業界のスタンダードを変えるという志で個が強力な組織のパワーを生み出す

──BCGはどのような企業文化を持っているのでしょうか。

中澤 根底にあるのはアントレプレナーシップ(起業家精神)です。象徴的なのは、時代の潮流を先読みし、テクノロジー、デジタル・データ、新規事業創造やCXデザインを含む専門家集団を、他社に先駆け日本でも早い段階で立ち上げたこと。これはマーケティングなどの業界スタンダードを変革する志を持った個の集合体であり、既存のコンサルティング組織と融合してクライアントへ価値を発揮してきており、いまや海外のBCGのオフィスからもベンチマークされる存在になりました。

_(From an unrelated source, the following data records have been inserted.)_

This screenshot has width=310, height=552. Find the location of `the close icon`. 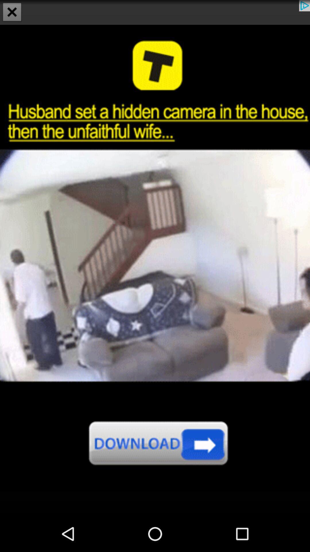

the close icon is located at coordinates (12, 13).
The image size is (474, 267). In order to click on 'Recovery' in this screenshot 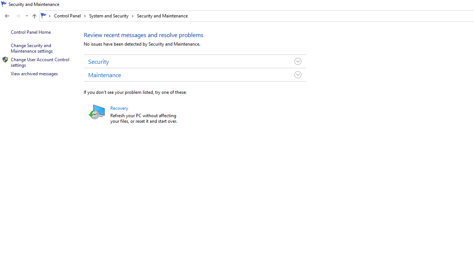, I will do `click(119, 108)`.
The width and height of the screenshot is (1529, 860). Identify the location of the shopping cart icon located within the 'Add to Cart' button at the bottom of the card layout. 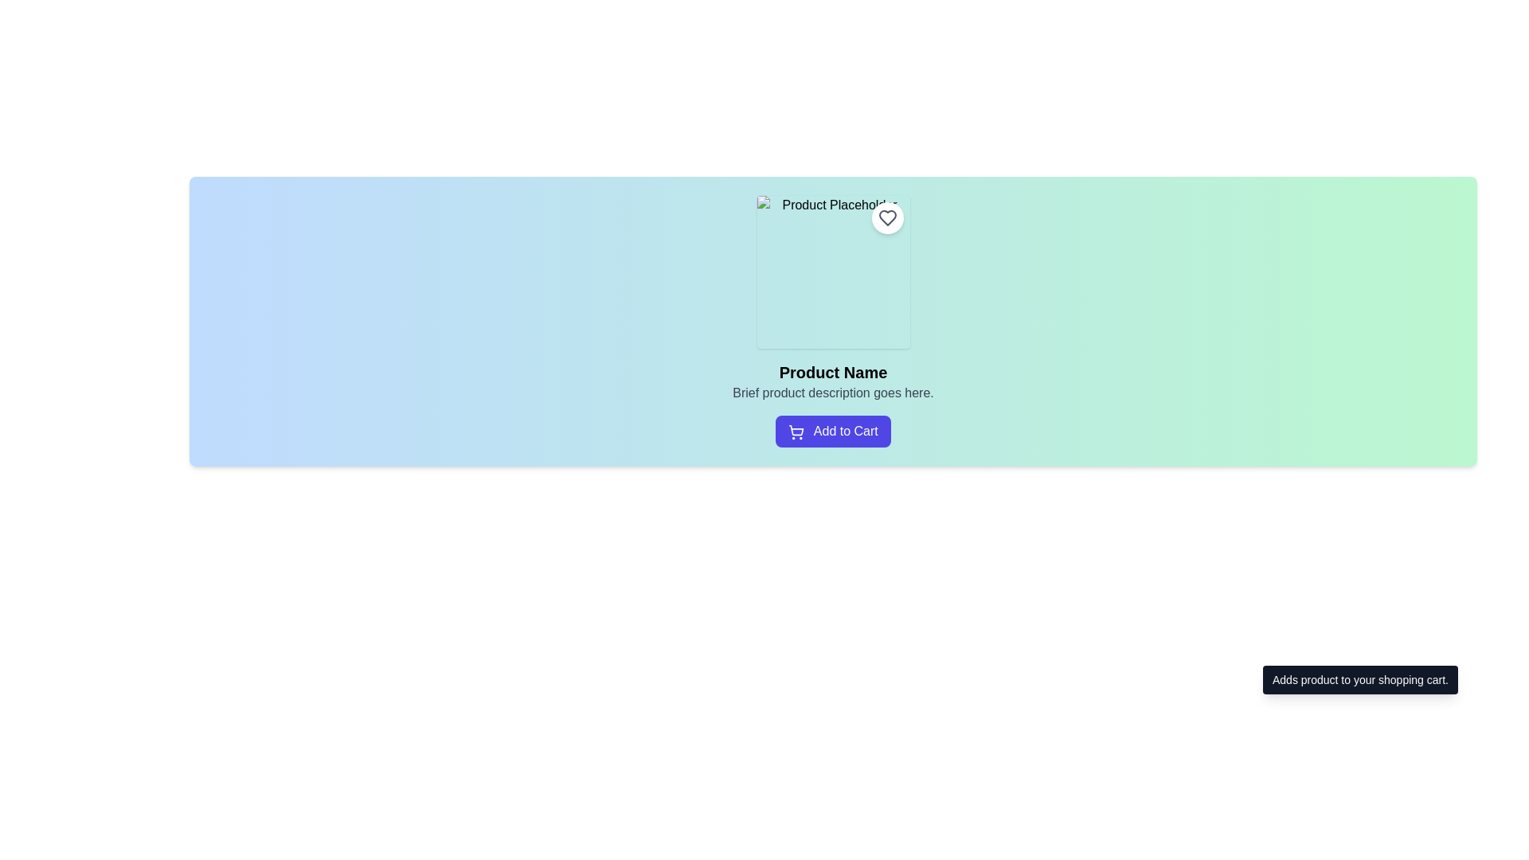
(796, 430).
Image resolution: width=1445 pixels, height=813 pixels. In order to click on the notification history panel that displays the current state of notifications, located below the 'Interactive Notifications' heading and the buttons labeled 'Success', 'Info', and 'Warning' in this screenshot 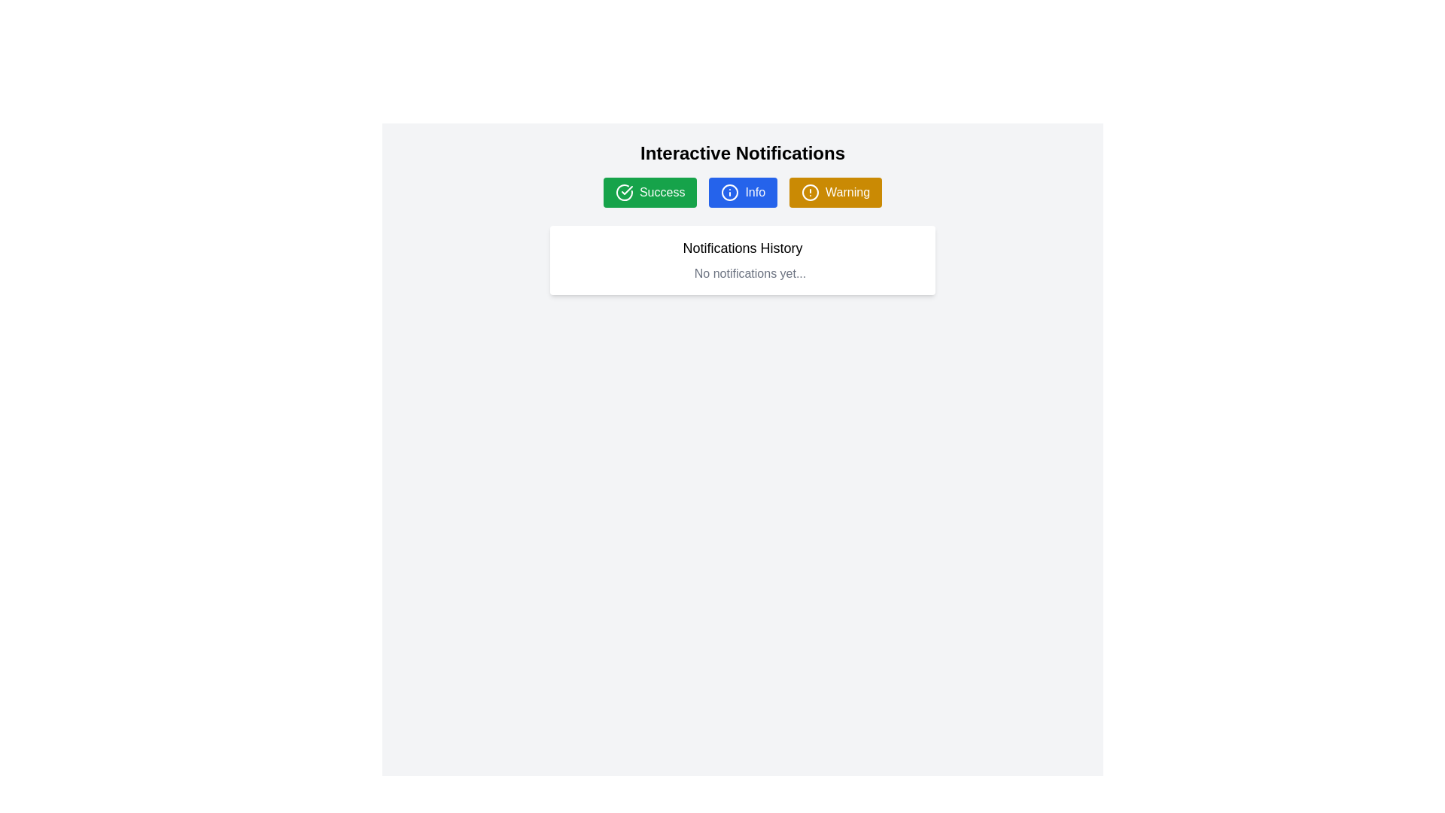, I will do `click(743, 260)`.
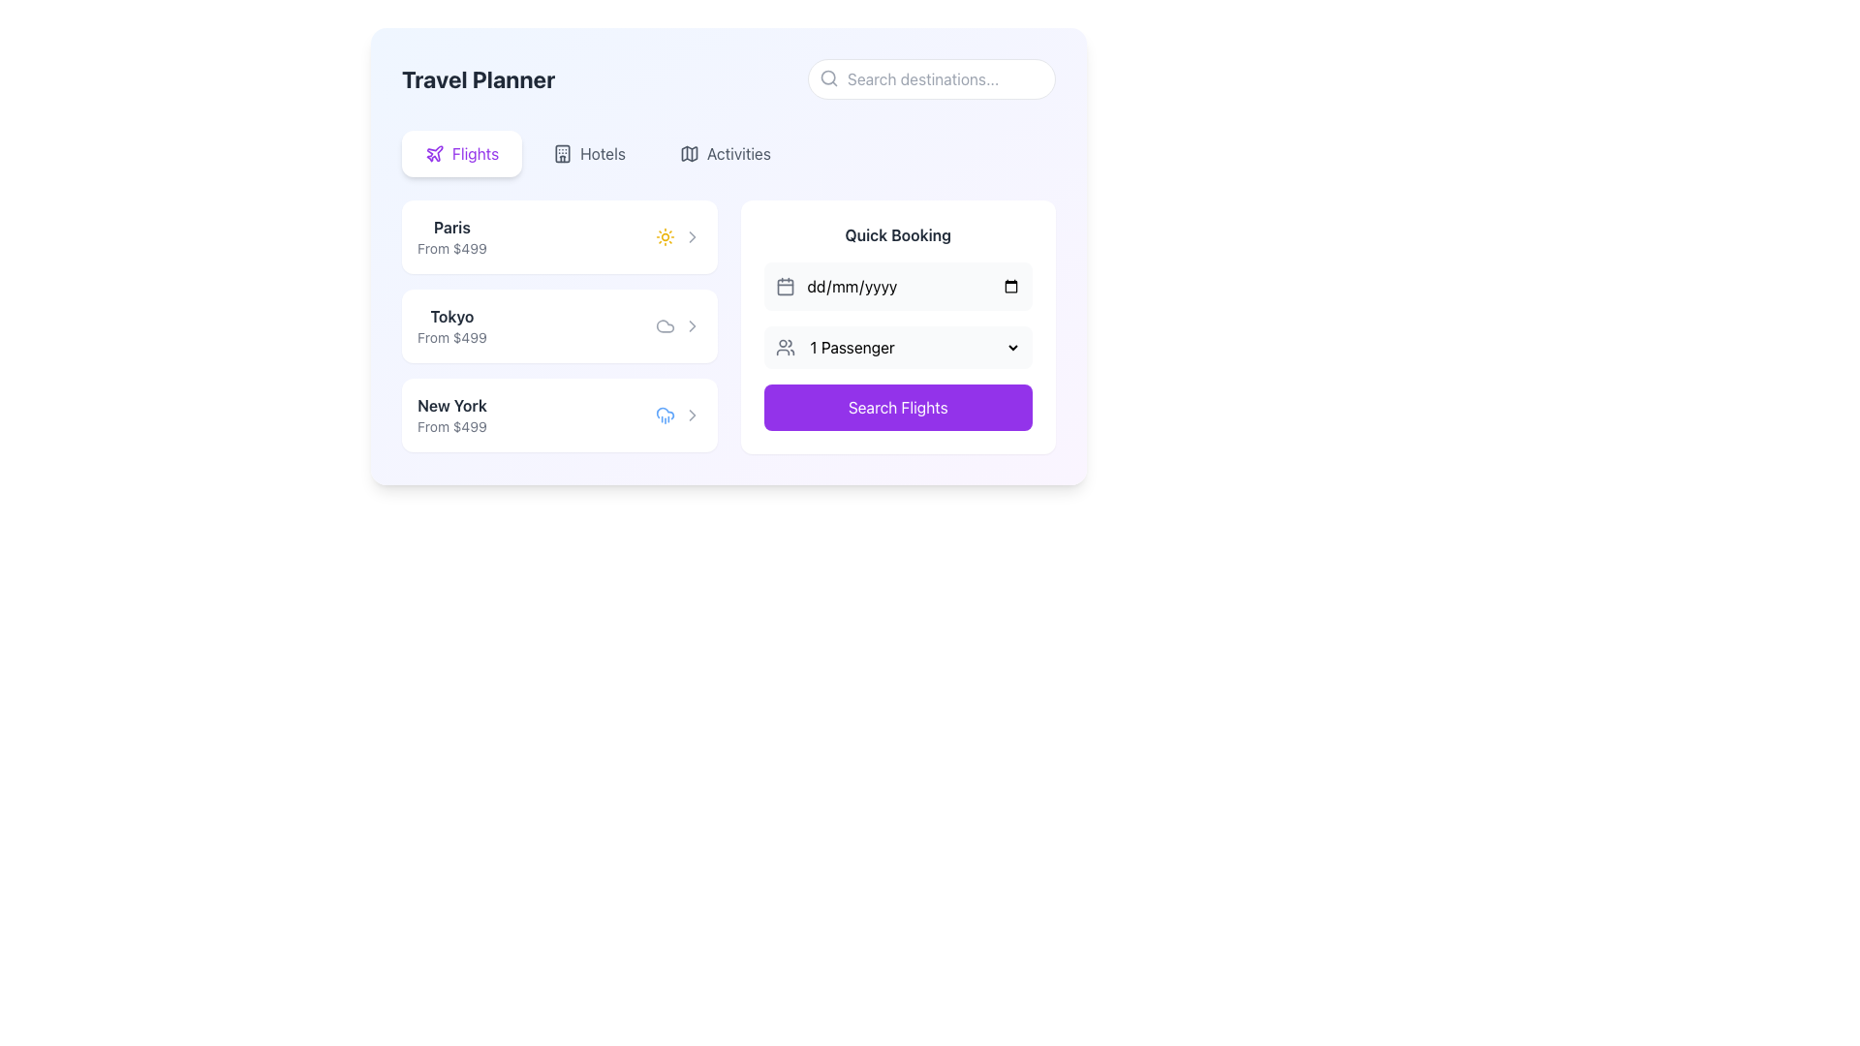  I want to click on the 'Hotels' graphic icon in the primary navigation bar, which is located immediately to the left of the 'Hotels' text label, so click(562, 152).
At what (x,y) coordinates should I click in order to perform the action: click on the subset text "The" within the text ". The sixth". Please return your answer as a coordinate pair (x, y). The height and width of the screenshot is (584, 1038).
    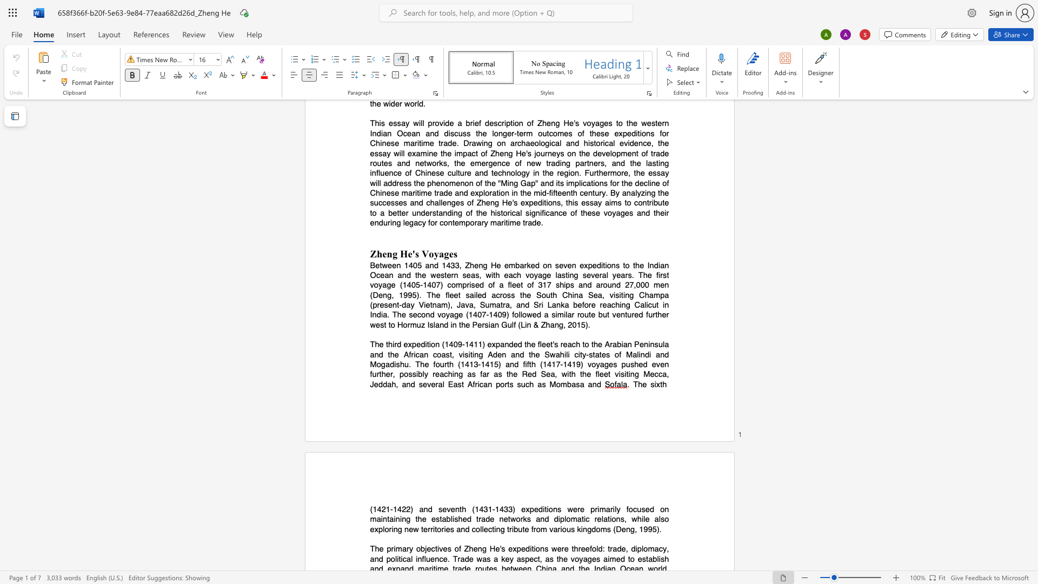
    Looking at the image, I should click on (633, 383).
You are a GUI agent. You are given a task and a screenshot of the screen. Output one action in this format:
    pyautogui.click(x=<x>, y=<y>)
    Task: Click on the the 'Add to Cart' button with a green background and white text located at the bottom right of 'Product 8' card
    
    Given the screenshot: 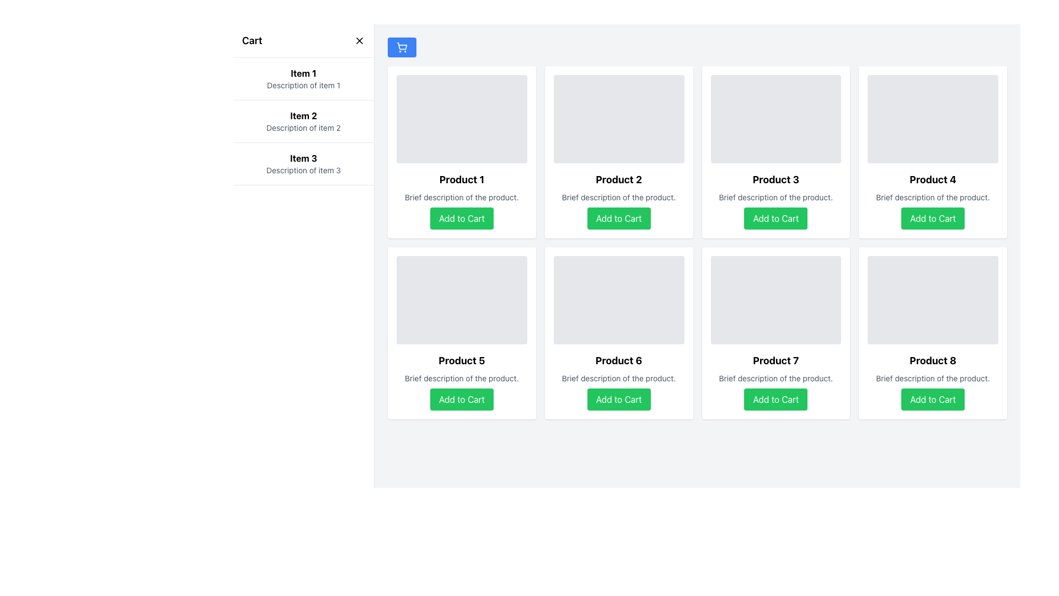 What is the action you would take?
    pyautogui.click(x=932, y=399)
    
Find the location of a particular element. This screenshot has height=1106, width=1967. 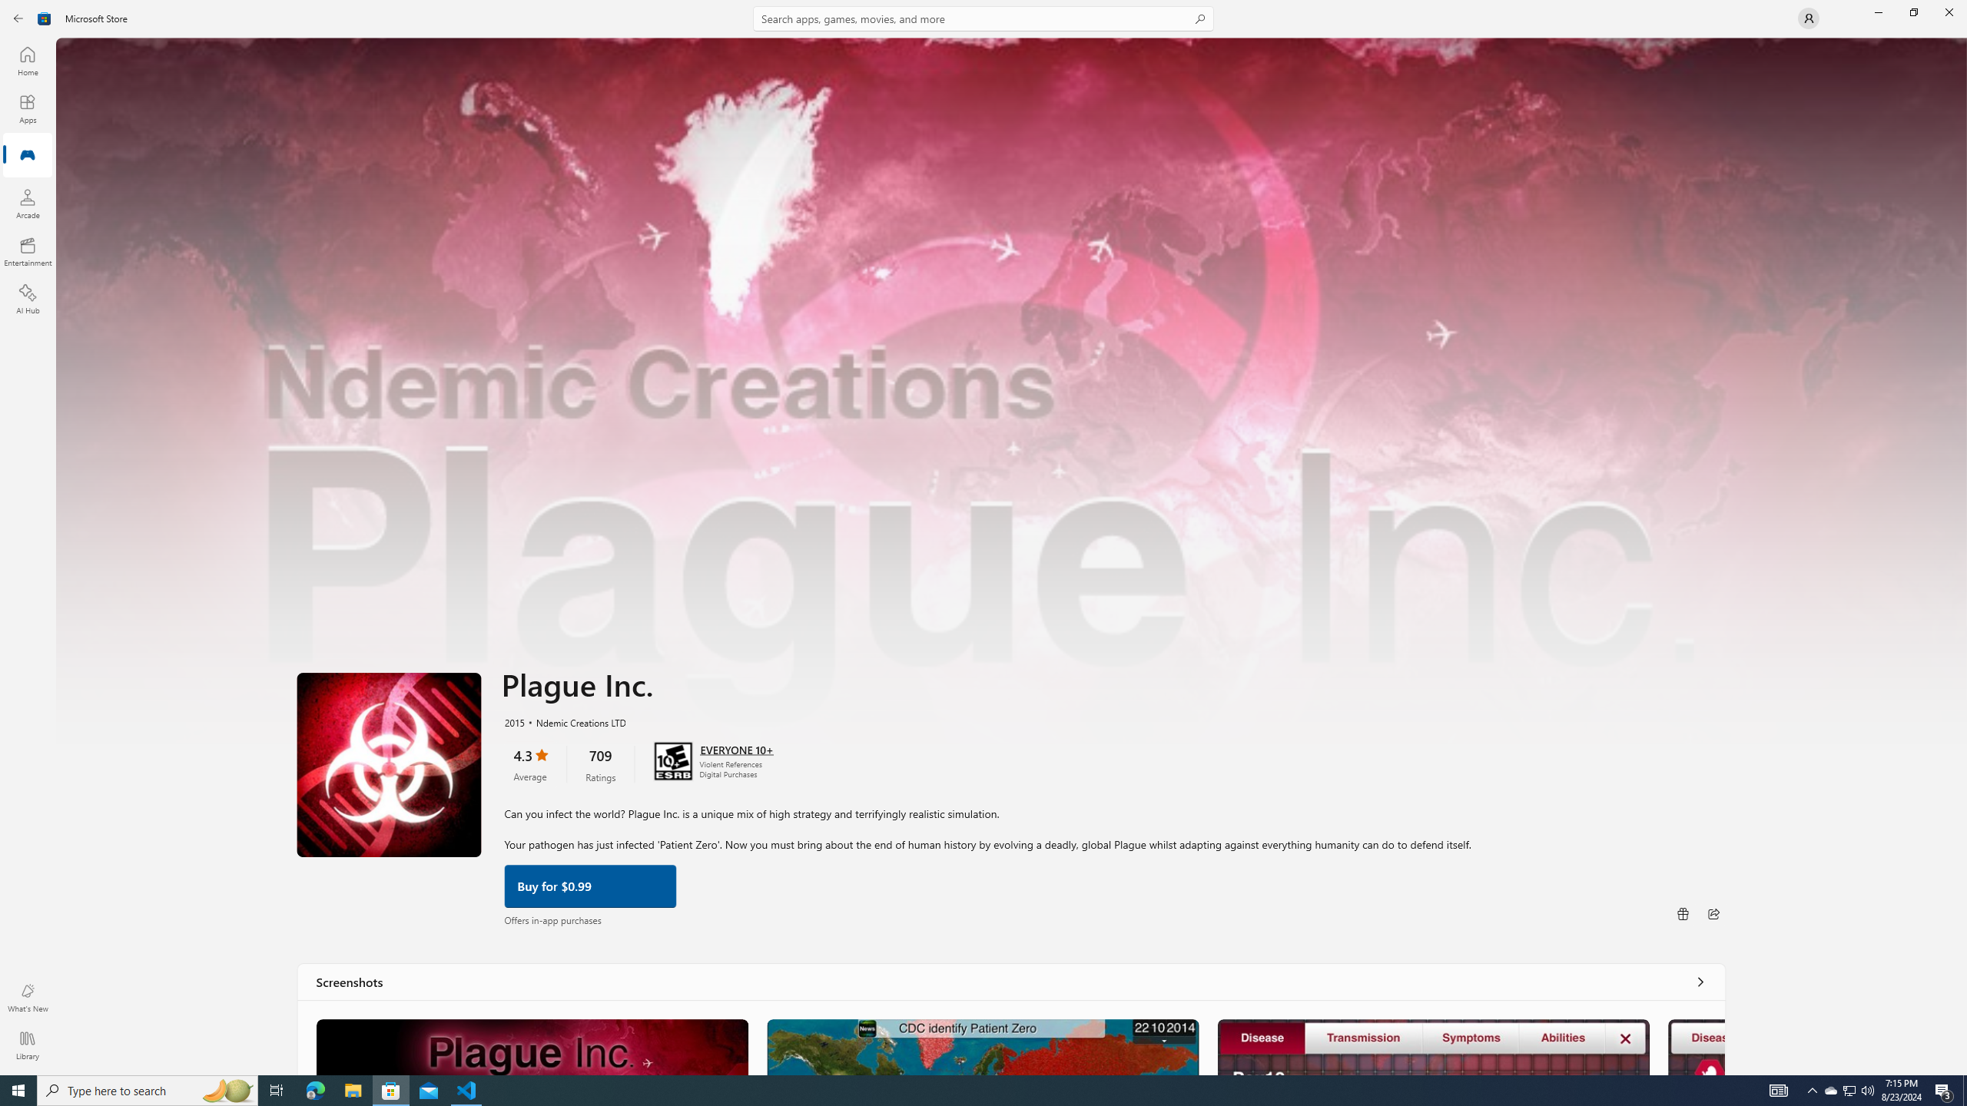

'Age rating: EVERYONE 10+. Click for more information.' is located at coordinates (735, 748).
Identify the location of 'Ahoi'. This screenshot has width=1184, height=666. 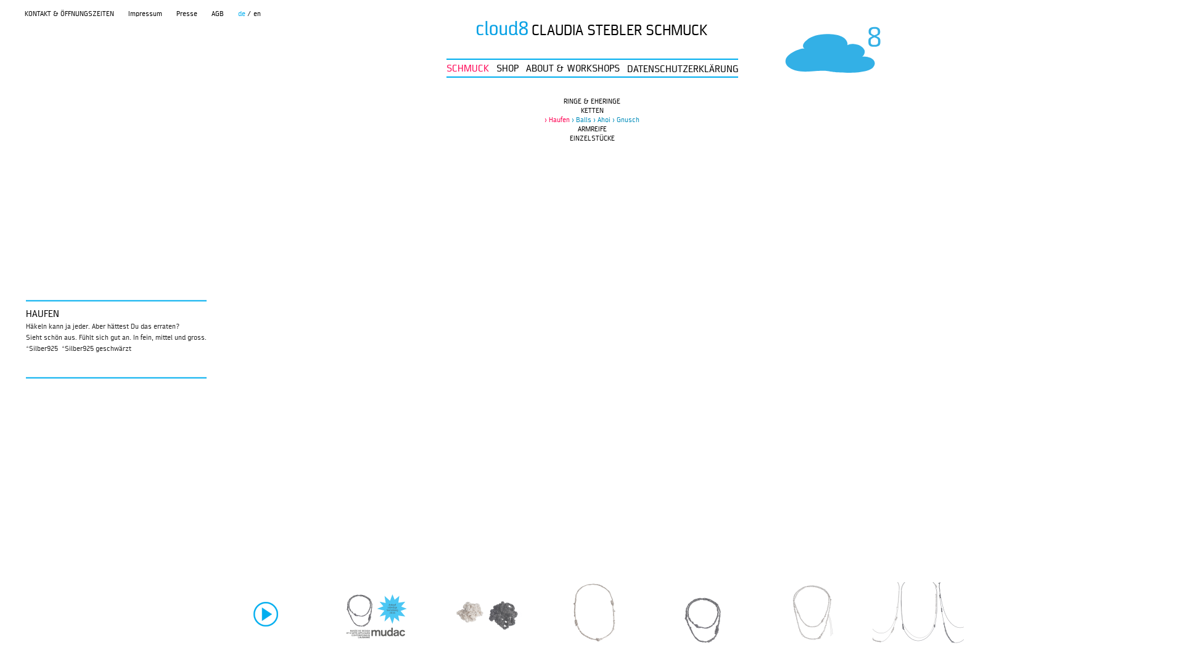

 たとえば生成AIは、いまやあらゆる経営層のトップアジェンダになっていますが、BCGは生成AIのモデルを提供するだけでは問題は解決できず、ビジネス改革は起きないことにいち早く気づきました。生成AIを活用するためには、プロセスやオペレーションについて詳細に理解し、社員全員のチェンジマネジメントが必要です。さながらガラケーからスマートフォンへの転換のような、コンセプトの違う思考や知見が必要になるのです。BCGではグローバルレベルで生成AIのR&D(研究開発)に初期段階からかなり投資し、ケイパビリティを構築して得られた知見を日本のクライアントに提供してきました。

 サステナビリティ領域に関しては、まだ小さな波だった頃から私たちはR&D組織を立ち上げて投資し、他社に先駆けて取り組んできました。社内のカルチャーとしてもSDGs(持続可能な開発目標)の考え方が定着しています。BCGがいち早く最先端の領域に飛び込みチャレンジしているのは、社員一人一人のアントレプレナーシップが根底にあり、経営層も積極的に新しい取り組みを推進しているからです。

 生成AIとサステナビリティ、どちらも業界を問わず、あらゆる企業で経営アジェンダとして取り組むべき重要かつ野心的なテーマであり、大きな社会的インパクトにつながると感じています。

──BCGのユニークなカルチャーはどのように個人のやりがいや企業の成長につながっているのでしょうか。

中澤 こうした企業文化の源は、すべて個にあると感じています。最先端で野心的なテーマに向かうことで、個々のやりがいや働きがいが生まれ、企業成長にもつながるのです。

 入社したてのコンサルタントでも、シニアなコンサルタントの鋭いアドバイスを受けながらグローバルの事例や知見を参照したり、海外のエキスパートと連携したりしながら、ハイレベルで社会的インパクトの大きい課題に取り組み、成長を実感できるのはBCGで働く醍醐味です。また国内外の最先端の知見や取り組みを次々と学べ、知的好奇心を伸ばせる環境であることも魅力です。業界のスタンダードをつくり、社会にインパクトを与えるというチャレンジが、ここにはたくさんあります。

ボストン コンサルティング グループ マネージング・ディレクター&パートナー
中澤佳寛
国内の投資銀行を経て、ハーバード大学経営学修士(MBA)を取得した後、2014年にBCGに入社。あらゆる業界において、デジタル、イノベーション、およびビジネスを融合させた幅広い企業変革の支援を行っている。BCG保険グループ、金融グループ、テクノロジー&デジタルアドバンテッジグループ、およびマーケティング・営業・プライシンググループのコアメンバー。